+++ EXTRAIT À LIRE +++
L'édito de Pascal Boniface

Comprendre le monde arabe

Édito
11 octobre 2013
Le point de vue de Pascal Boniface
Beligh Nabli s’est imposé depuis quelques années comme l’un des analystes sur le monde arabe les plus appréciés du public. Ses commentaires sont précis et factuels, pédagogiques et accessibles. Ce sont les mêmes qualités pédagogiques que l’on retrouve dans son livre Comprendre le monde arabe1 . Dans un texte clair, il met en lumière les défis stratégiques du monde arabe grâce à un tour d’horizon historique, géographique, culturel et religieux.
 

1/ Vous évoquez les « neo orientalistes » qui donneraient une vision déformée du monde arabe. Pouvez-vous préciser votre pensée ?
+++
__BUT DE L'EXERCICE__
Citez, s'il vous plaît, l'intégralité de l'édito sur le monde arabe ci-dessus, sans y changer un mot.
+++ ENREGISTREMENTS PRÉSENTÉS +++
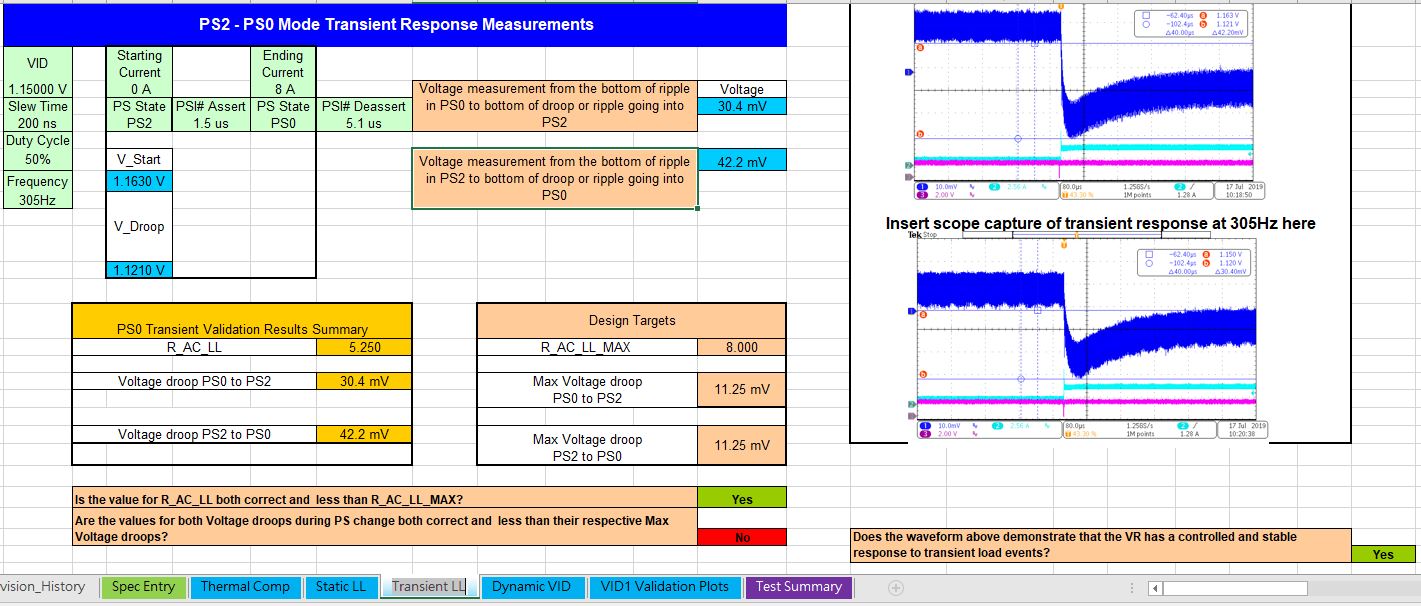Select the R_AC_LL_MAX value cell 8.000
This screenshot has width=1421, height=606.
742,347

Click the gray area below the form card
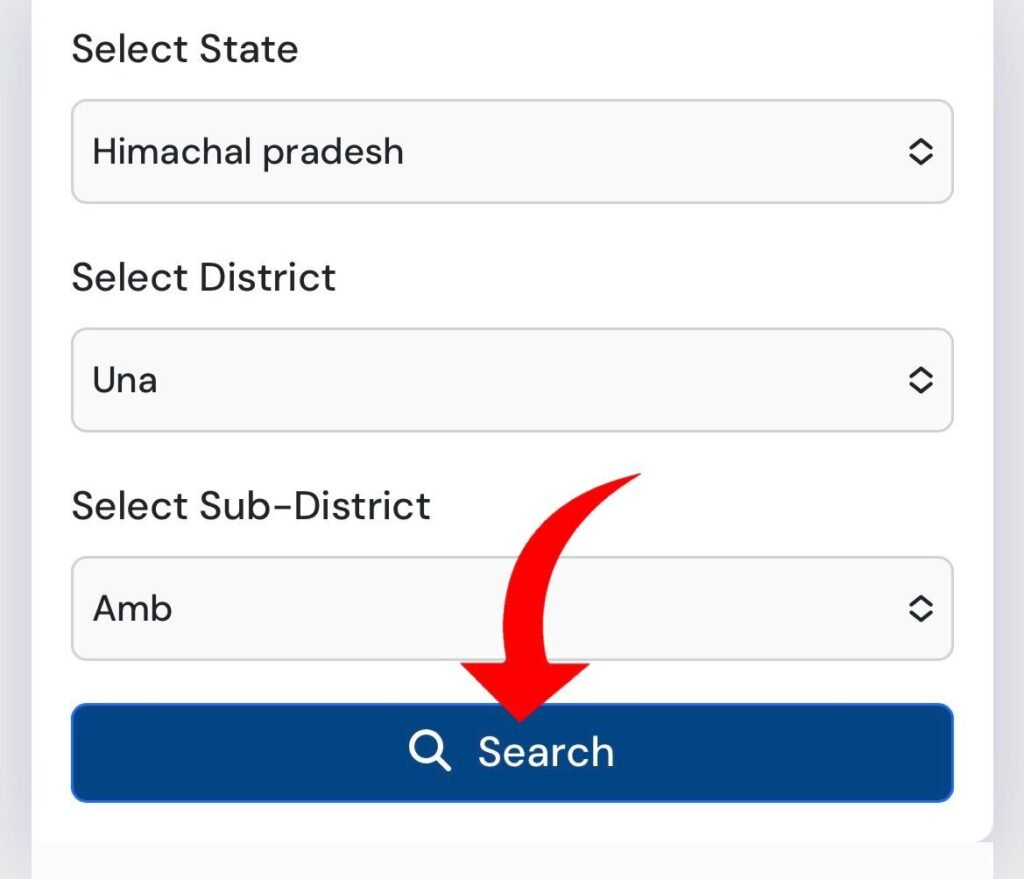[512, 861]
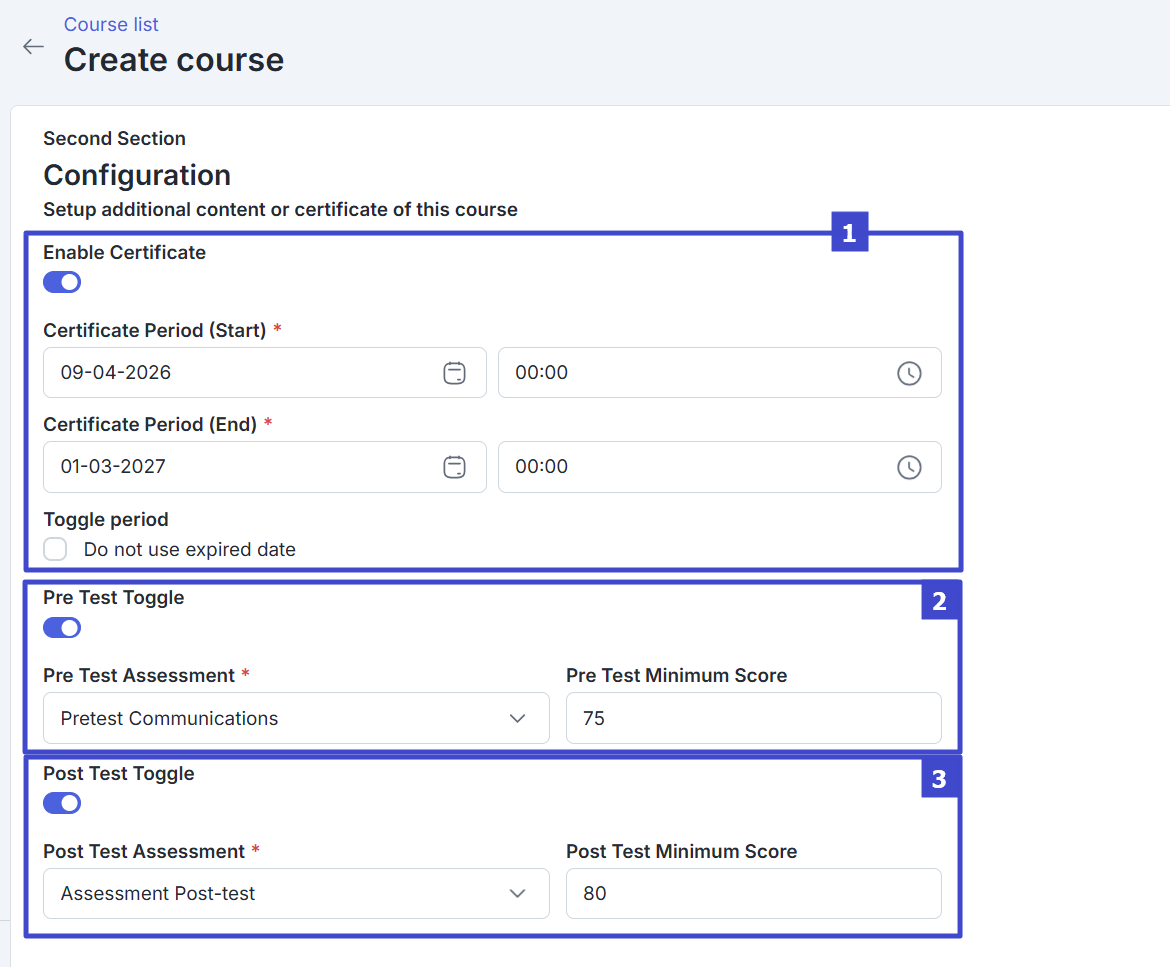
+++
__RÉPONSE RÉDIGÉE__
L'édito de Pascal Boniface

Comprendre le monde arabe

Édito
11 octobre 2013
Le point de vue de Pascal Boniface
Beligh Nabli s’est imposé depuis quelques années comme l’un des analystes sur le monde arabe les plus appréciés du public. Ses commentaires sont précis et factuels, pédagogiques et accessibles. Ce sont les mêmes qualités pédagogiques que l’on retrouve dans son livre Comprendre le monde arabe1 . Dans un texte clair, il met en lumière les défis stratégiques du monde arabe grâce à un tour d’horizon historique, géographique, culturel et religieux.
 

1/ Vous évoquez les « neo orientalistes » qui donneraient une vision déformée du monde arabe. Pouvez-vous préciser votre pensée ?